▸ **WHAT YOU SHOULD DO**:
In the randomized QuickSort notes, what does X_1 represent in the coupon collector setup?

▸ **PASSAGE SHOWN**:
---*---

Randomized QuickSort

PDF of Eric’s handwritten notes are here.

Geometric Random Variables

Flip a coin, which will give

  • heads with probability p
  • tails with probability 1-p

Let X = # of flips until the first heads (including the flip with the heads)

We denote the above distribution as X \sim Geom(p), i.e. a geometric distribution with parameter p. Let \mu = E(X).

What is \mu? If we consider p=1/2, then we would expect \mu=2. For general p, we would expect \mu = 1/p, and we will now prove this fact.

Suppose we tried to directly evaluate the expectation:

\mu = \sum_{i=1}^\infty i \cdot \Pr(X=i) = \sum_{i=1}^\infty i (1-p)^{i-1} p

We could try to evaluate the above sum and eventually arrive at the correct answer, or we could view \mu another way. Consider the first flip. If it’s heads, then we’re done and only flip once. If it’s tails, then we repeat the process, thus flipping 1+\mu times in expectation.

So

\mu = p \cdot 1 + (1-p)\cdot (\mu + 1)

and solving the above for \mu gives \mu = 1/p.

Linearity of Expectation

Here we give a proof of linearity of expectation.

Let X,Y be random variables and take values in \{0,1,\ldots,n\} (though you can use the same proof for any domain). Note that X and Y may not be independent. First, observe the following fact:

\sum_{j=0}^n \Pr(X=i, Y=j) = \Pr(X=i).

We can now see that

\begin{aligned}  E[X+Y] &= \sum_{i=0}^n \sum_{j=0}^n (i+j) \Pr(X=i, Y=j) \qquad \mbox{ by definition of expectation}\\  &=\sum_{i=0}^n \sum_{j=0}^n i \Pr(X=i, Y=j) + \sum_{i=0}^n\sum_{j=0}^n j \Pr(X=i, Y=j) \\  &= \sum_{i=0}^n i \sum_{j=0}^n \Pr(X=i, Y=j) + \sum_{j=0}^n j \sum_{i=0}^n \Pr(X=i, Y=j) \\  &= \sum_{i=0}^n i \Pr(X=i) + \sum_{j=0}^n j \Pr(Y=j) \qquad \mbox{ by above fact}\\  &= E[X] + E[Y].  \end{aligned}

Coupon Collector

Suppose we have n coupons in an urn. Consider the following process:

  1. Choose a coupon from the urn at random and look at it.
  2. Put the coupon back in the urn.
  3. Repeat.

Let X = # of steps until we see all n coupons at least once.
       What is E(X)?

Consider defining X_i as the number of steps to see the i-th different coupon once we have seen i-1 different coupons. So X_1 is the time to see the first coupon, X_2 is the time to see the second coupon after seeing the first coupon, etc.

---*---

[Saved entries]
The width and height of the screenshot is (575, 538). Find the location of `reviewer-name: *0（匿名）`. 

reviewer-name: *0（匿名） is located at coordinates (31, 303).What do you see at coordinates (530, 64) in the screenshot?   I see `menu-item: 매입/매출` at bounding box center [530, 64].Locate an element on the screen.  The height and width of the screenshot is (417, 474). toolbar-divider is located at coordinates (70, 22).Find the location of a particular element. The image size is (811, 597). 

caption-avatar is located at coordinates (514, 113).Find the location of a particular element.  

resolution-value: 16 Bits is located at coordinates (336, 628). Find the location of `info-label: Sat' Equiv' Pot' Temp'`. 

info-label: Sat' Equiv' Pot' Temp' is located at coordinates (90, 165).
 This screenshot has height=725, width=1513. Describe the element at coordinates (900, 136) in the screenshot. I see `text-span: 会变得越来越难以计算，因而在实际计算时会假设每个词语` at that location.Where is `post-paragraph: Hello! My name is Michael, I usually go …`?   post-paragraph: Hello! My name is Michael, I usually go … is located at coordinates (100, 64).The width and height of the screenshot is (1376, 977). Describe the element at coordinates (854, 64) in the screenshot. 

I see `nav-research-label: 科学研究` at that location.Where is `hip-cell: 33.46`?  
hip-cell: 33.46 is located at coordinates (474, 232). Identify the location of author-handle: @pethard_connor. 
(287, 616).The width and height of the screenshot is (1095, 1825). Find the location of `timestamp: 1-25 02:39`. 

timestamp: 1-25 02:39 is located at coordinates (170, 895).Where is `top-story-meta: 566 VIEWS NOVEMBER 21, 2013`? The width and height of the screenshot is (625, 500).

---*---

▸ **SOLUTION TO THIS PROBLEM**:
X_1 is the time to see the first coupon.